Please copy each line of the records below that holds the word "column".
*** Opening of Given data ***
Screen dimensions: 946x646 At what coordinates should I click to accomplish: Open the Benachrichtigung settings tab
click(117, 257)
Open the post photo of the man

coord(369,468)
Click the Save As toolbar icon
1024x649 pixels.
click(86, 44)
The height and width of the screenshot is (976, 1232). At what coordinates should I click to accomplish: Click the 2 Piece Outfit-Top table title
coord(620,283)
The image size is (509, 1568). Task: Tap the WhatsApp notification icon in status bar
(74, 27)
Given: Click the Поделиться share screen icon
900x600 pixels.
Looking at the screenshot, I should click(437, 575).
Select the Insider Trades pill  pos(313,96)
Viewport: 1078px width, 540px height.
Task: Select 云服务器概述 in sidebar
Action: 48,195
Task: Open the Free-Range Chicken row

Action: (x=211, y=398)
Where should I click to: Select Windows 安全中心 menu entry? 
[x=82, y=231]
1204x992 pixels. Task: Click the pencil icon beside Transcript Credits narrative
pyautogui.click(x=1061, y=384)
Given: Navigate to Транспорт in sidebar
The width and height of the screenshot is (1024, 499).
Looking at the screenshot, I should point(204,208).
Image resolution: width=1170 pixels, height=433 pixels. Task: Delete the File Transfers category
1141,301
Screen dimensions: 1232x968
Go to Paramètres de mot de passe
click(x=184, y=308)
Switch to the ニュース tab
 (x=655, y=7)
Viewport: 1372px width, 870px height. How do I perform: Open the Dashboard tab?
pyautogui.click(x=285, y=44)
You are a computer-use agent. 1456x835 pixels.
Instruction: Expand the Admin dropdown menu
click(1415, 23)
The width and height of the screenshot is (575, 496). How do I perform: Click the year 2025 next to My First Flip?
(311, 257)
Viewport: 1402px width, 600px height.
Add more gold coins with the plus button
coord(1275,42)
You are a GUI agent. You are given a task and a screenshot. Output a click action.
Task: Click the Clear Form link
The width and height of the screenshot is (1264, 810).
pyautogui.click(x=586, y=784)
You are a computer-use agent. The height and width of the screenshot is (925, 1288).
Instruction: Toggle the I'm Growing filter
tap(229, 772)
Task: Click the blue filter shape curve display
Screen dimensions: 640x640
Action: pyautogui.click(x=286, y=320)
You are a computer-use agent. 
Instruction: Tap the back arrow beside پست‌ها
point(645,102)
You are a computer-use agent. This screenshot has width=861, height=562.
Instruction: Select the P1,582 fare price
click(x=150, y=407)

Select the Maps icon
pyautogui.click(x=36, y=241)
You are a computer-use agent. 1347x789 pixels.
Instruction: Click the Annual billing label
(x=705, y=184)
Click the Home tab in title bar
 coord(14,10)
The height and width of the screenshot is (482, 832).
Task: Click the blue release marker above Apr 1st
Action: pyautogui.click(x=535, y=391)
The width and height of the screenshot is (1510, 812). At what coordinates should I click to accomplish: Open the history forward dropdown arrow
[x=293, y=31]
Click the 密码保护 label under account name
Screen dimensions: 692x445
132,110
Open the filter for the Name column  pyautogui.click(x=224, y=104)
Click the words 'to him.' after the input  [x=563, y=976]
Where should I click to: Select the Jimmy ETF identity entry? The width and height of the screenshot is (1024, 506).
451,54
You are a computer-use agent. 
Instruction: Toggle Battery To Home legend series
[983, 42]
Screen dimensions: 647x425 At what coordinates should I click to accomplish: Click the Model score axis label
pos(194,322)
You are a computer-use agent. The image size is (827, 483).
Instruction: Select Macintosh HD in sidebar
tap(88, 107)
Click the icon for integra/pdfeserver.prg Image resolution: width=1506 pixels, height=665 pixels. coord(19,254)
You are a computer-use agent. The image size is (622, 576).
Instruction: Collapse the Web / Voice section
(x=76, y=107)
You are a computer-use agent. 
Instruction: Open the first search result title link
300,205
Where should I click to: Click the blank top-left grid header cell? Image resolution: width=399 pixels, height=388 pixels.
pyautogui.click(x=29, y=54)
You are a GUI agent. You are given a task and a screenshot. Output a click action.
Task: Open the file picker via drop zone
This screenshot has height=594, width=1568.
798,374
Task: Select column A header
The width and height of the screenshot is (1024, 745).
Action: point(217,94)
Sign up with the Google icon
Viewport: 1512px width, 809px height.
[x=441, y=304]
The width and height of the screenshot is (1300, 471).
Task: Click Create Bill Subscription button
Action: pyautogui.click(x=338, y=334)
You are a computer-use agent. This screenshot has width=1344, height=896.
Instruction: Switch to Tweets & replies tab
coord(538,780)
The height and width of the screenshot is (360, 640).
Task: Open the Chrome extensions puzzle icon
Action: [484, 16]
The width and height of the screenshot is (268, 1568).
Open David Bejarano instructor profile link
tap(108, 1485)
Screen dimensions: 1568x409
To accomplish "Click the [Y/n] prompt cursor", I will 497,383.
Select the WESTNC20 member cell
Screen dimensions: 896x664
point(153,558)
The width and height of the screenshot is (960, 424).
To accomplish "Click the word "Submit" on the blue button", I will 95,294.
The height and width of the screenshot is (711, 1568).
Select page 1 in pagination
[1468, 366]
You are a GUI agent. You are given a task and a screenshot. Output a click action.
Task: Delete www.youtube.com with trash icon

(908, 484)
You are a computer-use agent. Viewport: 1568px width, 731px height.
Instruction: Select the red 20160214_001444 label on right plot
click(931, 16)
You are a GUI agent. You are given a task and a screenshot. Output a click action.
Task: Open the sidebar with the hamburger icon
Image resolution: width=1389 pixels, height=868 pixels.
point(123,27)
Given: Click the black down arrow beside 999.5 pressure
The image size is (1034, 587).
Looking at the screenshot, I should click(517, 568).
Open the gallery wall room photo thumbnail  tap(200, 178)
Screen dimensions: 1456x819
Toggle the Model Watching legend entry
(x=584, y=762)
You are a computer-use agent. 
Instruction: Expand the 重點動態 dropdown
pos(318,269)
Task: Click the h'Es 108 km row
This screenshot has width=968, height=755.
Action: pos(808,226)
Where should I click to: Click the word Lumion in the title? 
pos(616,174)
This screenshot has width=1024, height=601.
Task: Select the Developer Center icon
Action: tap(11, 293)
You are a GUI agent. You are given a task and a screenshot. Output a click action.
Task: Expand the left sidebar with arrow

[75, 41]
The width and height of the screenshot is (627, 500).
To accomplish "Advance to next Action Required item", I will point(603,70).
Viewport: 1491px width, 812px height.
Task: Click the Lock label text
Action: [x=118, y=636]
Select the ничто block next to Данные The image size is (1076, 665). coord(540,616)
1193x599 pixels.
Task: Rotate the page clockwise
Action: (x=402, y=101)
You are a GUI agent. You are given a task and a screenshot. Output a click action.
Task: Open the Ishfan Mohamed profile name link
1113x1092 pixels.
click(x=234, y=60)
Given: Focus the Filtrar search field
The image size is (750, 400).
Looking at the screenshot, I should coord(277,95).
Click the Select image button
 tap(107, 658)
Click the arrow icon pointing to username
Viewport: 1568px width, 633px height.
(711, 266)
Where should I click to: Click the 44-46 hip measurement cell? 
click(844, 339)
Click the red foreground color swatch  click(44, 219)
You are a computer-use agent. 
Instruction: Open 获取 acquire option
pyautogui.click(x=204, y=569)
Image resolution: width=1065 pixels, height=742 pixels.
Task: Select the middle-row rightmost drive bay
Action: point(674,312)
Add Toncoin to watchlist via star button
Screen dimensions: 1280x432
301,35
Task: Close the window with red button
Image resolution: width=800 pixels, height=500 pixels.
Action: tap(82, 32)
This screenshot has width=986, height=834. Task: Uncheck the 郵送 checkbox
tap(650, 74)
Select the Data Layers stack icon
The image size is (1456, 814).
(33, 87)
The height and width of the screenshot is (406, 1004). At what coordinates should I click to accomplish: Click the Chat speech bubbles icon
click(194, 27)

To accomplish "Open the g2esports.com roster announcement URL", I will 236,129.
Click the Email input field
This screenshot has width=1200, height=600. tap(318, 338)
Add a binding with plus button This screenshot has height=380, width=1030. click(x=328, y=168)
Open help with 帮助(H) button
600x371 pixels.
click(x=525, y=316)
*** Close of Given data ***
* [Task result]:
Open the filter for the Name column  pyautogui.click(x=224, y=104)
Task: Select column A header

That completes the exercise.